Мы едем по Фаунтэн-авеню, по голубому коридору из кипарисов, прогибающихся под комками мокрого пепла; башенки и небоскребы к северу от нас стоят в ночи без света. Воздух наполнен странным запахом, недавно наводнившим город, – это не обычный запах сандала и гашиша, а иной запах, который я не могу определить. Мы киваем друг другу, как иногда любим делать, на различные достопримечательности – места, где кончали с собой знаменитости и разворачивались старые голливудские любовные романы, словно мы туристы, – а мы, как и все в Лос-Анджелесе, и есть туристы. Иногда мы даже придумываем новые истории, хотя, как знать, может, они и не придуманы; в Лос-Анджелесе ты можешь полагать, будто придумываешь историю, а на самом деле это она придумывает тебя. Через какое-то время, глядя на темные башни и размышляя о снах и землетрясениях, Вентура добавляет:
– Да, странно будет вот так разъезжать, когда у нас в душах будет мертвый город.

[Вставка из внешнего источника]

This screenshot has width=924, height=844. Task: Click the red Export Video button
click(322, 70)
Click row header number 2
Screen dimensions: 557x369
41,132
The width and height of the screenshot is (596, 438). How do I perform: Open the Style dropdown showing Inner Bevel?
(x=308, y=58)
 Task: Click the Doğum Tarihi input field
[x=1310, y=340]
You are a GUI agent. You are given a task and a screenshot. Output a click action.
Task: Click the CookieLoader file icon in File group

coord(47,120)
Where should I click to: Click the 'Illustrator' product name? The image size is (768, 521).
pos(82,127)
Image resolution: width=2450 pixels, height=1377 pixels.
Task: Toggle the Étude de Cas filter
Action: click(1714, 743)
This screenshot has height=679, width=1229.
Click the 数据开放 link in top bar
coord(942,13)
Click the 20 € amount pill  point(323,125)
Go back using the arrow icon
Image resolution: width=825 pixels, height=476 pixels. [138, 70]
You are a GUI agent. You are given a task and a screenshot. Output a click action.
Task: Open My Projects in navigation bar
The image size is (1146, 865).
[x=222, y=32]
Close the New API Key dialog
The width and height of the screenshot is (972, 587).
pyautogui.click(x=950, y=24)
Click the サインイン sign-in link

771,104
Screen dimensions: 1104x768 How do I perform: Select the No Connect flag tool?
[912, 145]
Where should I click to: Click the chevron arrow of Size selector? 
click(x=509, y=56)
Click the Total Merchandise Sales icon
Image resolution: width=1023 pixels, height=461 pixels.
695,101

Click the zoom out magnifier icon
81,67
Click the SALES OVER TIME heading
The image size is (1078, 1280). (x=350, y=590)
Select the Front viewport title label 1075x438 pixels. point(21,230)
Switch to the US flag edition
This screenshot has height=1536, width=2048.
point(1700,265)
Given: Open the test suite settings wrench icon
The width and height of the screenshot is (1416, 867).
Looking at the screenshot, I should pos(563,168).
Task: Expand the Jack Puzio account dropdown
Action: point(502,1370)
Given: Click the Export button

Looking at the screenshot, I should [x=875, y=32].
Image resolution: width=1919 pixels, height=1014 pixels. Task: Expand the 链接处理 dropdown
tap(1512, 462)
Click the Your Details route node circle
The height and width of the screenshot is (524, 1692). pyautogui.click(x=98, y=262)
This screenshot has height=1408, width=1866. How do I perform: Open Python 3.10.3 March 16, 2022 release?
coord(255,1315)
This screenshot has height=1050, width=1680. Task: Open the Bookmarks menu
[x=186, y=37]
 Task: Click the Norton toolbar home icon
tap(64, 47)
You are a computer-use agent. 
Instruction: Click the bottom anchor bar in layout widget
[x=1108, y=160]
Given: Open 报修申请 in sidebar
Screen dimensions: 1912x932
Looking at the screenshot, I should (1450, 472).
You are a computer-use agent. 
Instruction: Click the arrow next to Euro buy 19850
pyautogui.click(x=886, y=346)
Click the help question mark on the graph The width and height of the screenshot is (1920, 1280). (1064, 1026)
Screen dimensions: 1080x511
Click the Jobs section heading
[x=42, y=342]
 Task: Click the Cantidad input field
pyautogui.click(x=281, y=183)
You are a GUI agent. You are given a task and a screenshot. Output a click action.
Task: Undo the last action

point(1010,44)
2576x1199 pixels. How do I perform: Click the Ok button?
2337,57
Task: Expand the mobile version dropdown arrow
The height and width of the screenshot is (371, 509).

– У нас в душах и так уже мертвый город, – отвечаю я. Те из нас, кто еще не покинул Лос-Анджелес, знают, что все вы за его пределами смеетесь над нами. Те из нас, кто все еще здесь – миллион человек, полмиллиона, сто тысяч, никто не в курсе сколько, – уже разъезжают, храня в себе мертвые улицы и мертвые переулки, мертвые здания, мертвые окна и мертвые сточные канавы, мертвые перекрестки и мертвые магазины – не нынешний труп города, а мертвый город будущего. Мы уже видели смерть Лос-Анджелеса, так же как население Помпеи видело, как их смерть поднимается в небо с дымом Везувия задолго до того, как он извергся. И когда носишь внутри мертвый город, он либо делает тебя таким же мертвецом, либо будоражит тебя, оживляя, как никогда, в окружении ландшафта, из кожи вон лезущего, чтобы почувствовать дыхание кого-то или чего-то живого… В дни сразу после Землетрясения… Бродить от одного многоквартирного здания к другому, минуя красные крестики на дверях зданий, предназначенных на слом. Рядом с пляжем старое огромное здание цвета морской волны под названием «Морской замок» приветствовало коричневые волны, с грохотом вкатывавшиеся внутрь; подвал был давно затоплен, в квартирах никто не жил, за исключением таких же сквоттеров, которые блуждали из комнаты в комнату, пока им не удавалось найти незанятое место и застолбить его. Снизу, с улицы, мне удавалось разглядеть через окна «замковые» квартиры в том виде, в каком они были покинуты: прибранные квартиры, неряшливые квартиры, одни – разгромленные, когда земля дернулась, просыпаясь от дурного сна, другие – невредимые, если не считать того, что все сооружение могло покачнуться и рухнуть в любой момент. Я направился на верхний этаж. Все думают, что как раз там и не стоит находиться во время землетрясения, но на самом деле существует одинаковая вероятность оказаться похороненным под обломками или плавно съехать на крыше вниз. Покинутые жизни – я бродил из одной квартиры в другую, – фотографии и письма, безделушки и остатки еды в морозилке, скомканные простыни, которые напоминали мне о Салли вне зависимости от расцветки. С вершины «Морского замка» мне открывалась впечатляющая панорама, особенно из квартиры, где не было одной стены, – мертвый мол в развалинах, всего в сотне ярдов к югу, под свисающими мертвыми тросами ныне разверстой шахты лифта. В шахте эхом отдавались пронзительные крики чаек.